_Data shown:_

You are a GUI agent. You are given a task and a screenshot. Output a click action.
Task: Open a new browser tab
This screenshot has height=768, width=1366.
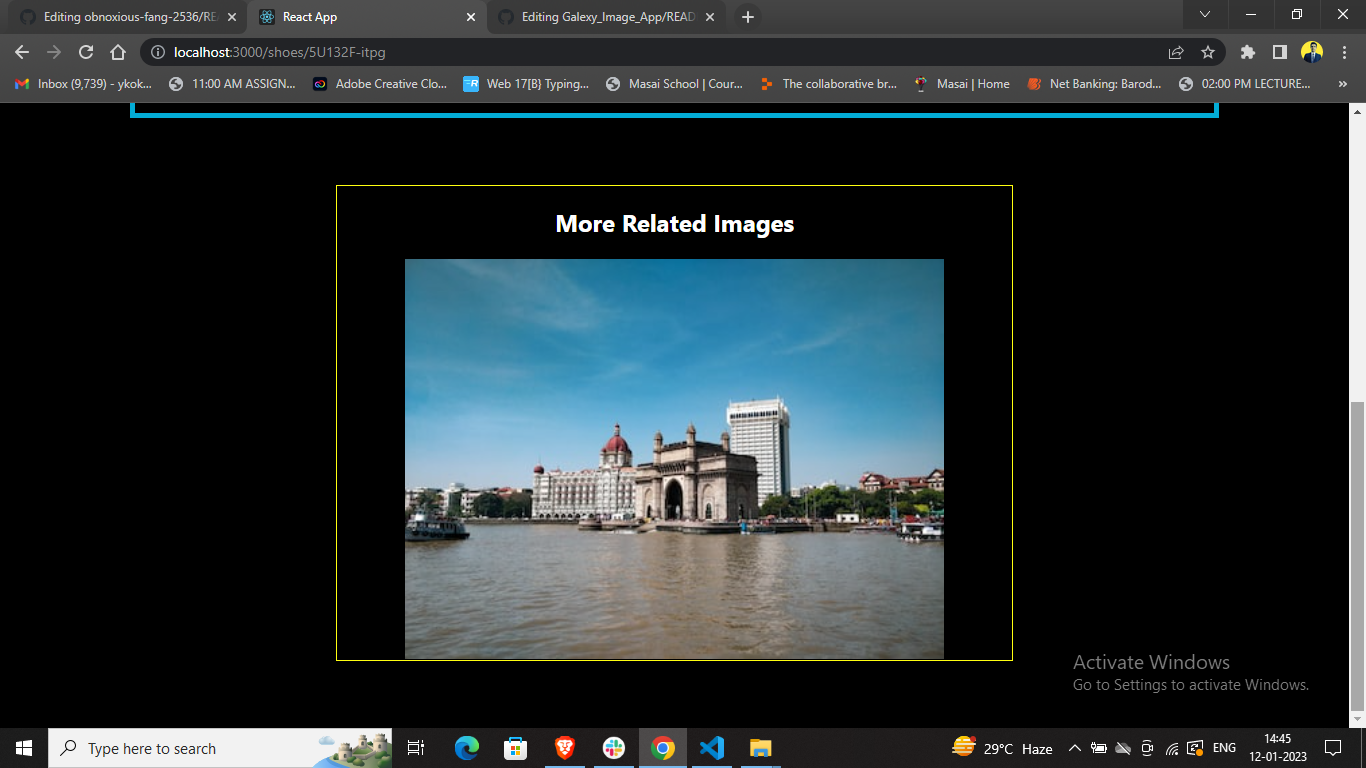pos(747,16)
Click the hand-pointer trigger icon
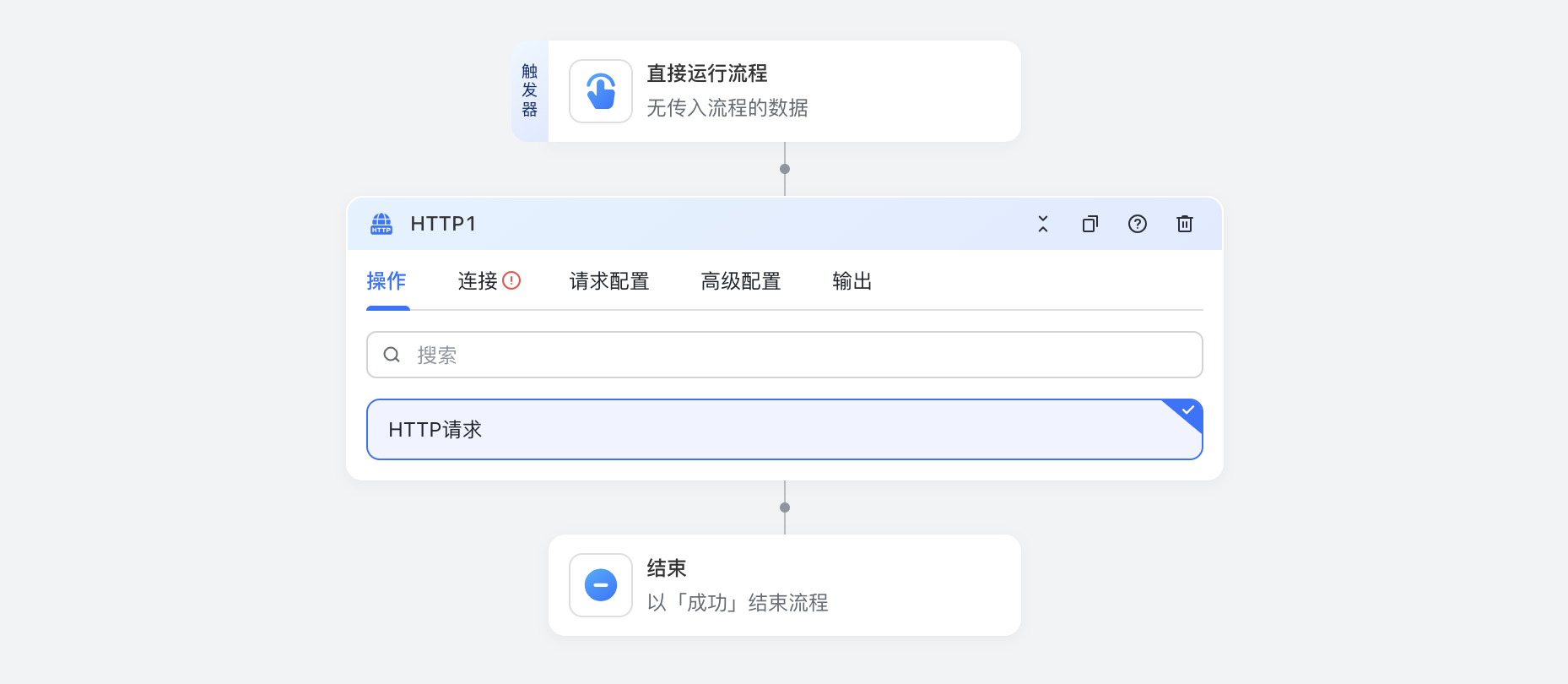Image resolution: width=1568 pixels, height=684 pixels. (x=600, y=91)
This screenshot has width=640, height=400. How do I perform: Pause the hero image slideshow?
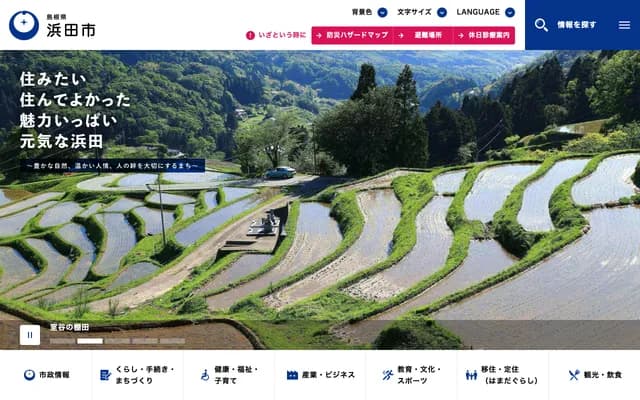click(30, 335)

_What this task involves:_
Please copy, exactly and only, the lines of the listing that run from the one holding "Task: Open a new browser tab" through its last line, and exclude pictures.

_Written reply:_
Task: Open a new browser tab
This screenshot has height=768, width=1366.
pos(747,16)
Click the hand-pointer trigger icon
Image resolution: width=1568 pixels, height=684 pixels. (x=600, y=91)
This screenshot has width=640, height=400. How do I perform: Pause the hero image slideshow?
click(30, 335)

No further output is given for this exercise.